During the course of my industrial design career various business trips have allowed me to travel to many parts of the world that ordinarily I would have never seen. My profession has made the planet very small for me. Nearly all of my travel over the last 30 years has been to China, where I’ve enjoyed the culture, food, landscapes, and wonderful people. I’ve witnessed the transformation of Shenzhen from a sleepy fishing village into the “Workshop of the World”. Napoleon once said: “Let China sleep; when she wakes she will shake the world.” I’ve been privileged to have ring-side seats to the awakening and felt the shaking.
I travel to China 4 – 5 times per year and have decided to blend my avocation of photography with life in China. There have been so many great photo opportunities that I’ve missed in the past. I don’t want to miss them in the future, so my camera(s) go with me everywhere now.
I was very active in photography while in high school & college, but took a 25 year hiatus after graduation (marriage / kids / job – you know…). I had dabbled in photography for the last 10 years and had accumulated some interesting shots, but I was taking photos as a tourist. Lots of pretty postcard photos.
I “rejoined” the world of photography several years ago for an unlikely reason. For my daughter’s eighteenth birthday she requested that I paint something for her. I had experimented with “impressionist” style painting for a short period after college and enjoyed it. As I began her new painting I quickly realized I wasn’t going to have the free time to finish the painting to my liking (I’m border-line OCD). As I stood there staring at the photograph I was painting I came to the realization that I really enjoyed taking photos – and NOT painting them. The instant gratification of capturing a moment in time was what I was looking for. I never finished the painting, but instead began investing in photo gear to re-embrace the passion I enjoyed as a youth. This has become my creative “outlet”. I’ve also built a home studio so I can experiment with portraiture when I’m not in China.
Most of the photos on this blog are a combination of “street photography” and documentary photography. I used quotes around “street photography” because there are about 200 different definitions for this genre of photography and even more “rules” that people seem to want to apply. I choose to ignore the rules and jump back-and-forth between the two styles. This work-in-process provides an opportunity for me to share my photos from China with anyone interested. Some people may be interested in the photos from a travelogue perspective, and others for the photographic experience.
This photography blog / portfolio project also fills a void left in my life after my (ex) wife left our marriage.
I use all Nikon gear (plus my iPhone), after having used Canon equipment in my early photography days. Why did I switch? Because in my teens I lusted for this and as soon as I had some money I wanted to fulfill a lifelong dream.
One of the obvious questions that people ask me is – do you speak Chinese? Well… I pick up one or two new words on every trip, so I’m up to about 100 words. Just enough to order dinner in a restaurant. Luckily there are a lot of good translation programs available for the iPhone. This one is AMAZING.

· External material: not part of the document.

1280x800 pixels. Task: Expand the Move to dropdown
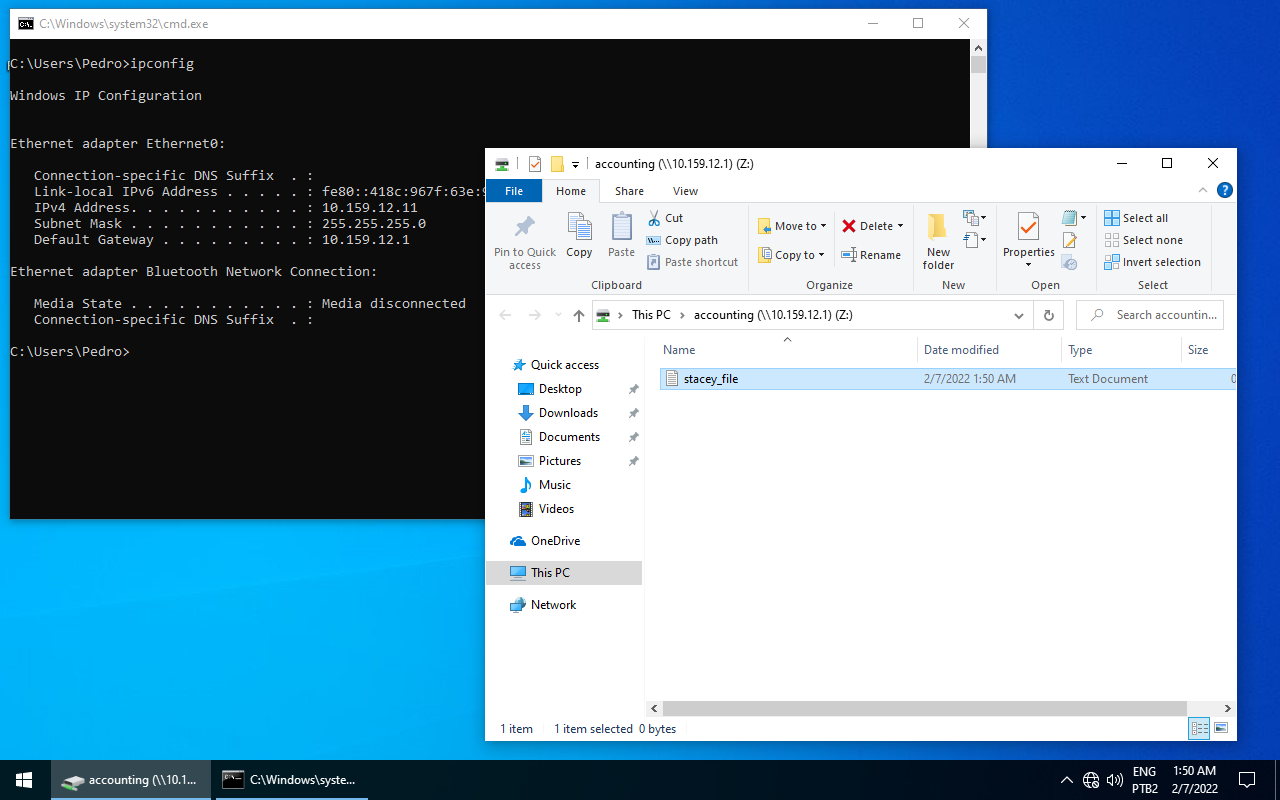(823, 226)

EDIT: 11.15.12 – I just started Chinese language lessons last week. It’s time to see if this old dog can learn any new tricks. I should have done this 20 years ago, but who knew I would still be making the commute to China.
EDIT: 1.28.16 – I’ve officially given up learning Chinese.
I would be remiss if I didn’t acknowledge my first photography mentor. Dick Stevens was my photography professor at Notre Dame in the late ’70s. He taught me a lot of things about photography and life in general. He taught me that once you perfect your technology and craft the rest was art, and there were no rules to art. He challenged me to stretch my creativity in a place that wasn’t very right-brained. Professor Stevens was a pretty easy-going guy and didn’t scare me like a lot of other teachers at Notre Dame. He also arranged my first private photography studio at Notre Dame – in a large lead-lined room that had housed ND’s first nuclear accelerator. I was told it was “clean”, but I’ve always wondered why they were so fast to let a lone art student get access to that amazing space for a photography studio. Weird. They tore down the building the next year. Anyway I set-up a great college studio with a seamless backdrop / 4″ x 5″ camera / lights / color darkroom / bar. Yeah, that was a popular studio…
Note about the images on this web site:
Selective Color: Some of the thumbnails on my site use a process called “selective color”. Using a Photoshop filter I “paint” parts of the image into B&W. I started using this when I first launched the site in 2011 because I thought it was a clever way to highlight a person or portion of the photograph and separate that element from the rest. The consensus of the people who have seen the website have told me they thought it’s really cool. I’m not so sure anymore. Most serious photographers have started steering clear of selective color because it’s become trite. I’ve begun doing the same. I’ve re-edited the slideshow and the whole front page of the site to be “selective color-free”.
Image Quality: I’ve intentionally reduced the JPEG image quality to approximately 60% of the base value. This may help reduce the number of “poachers” that may be tempted to re-purpose these images without permission or copyright acknowledgement. Minimizing the photo quality also reduces the image’s file size and load time for each page.
Watermarks: I refuse to put huge watermarks on my photos. It’s like a dog peeing on something to mark his territory. The territory smells like pee afterwards.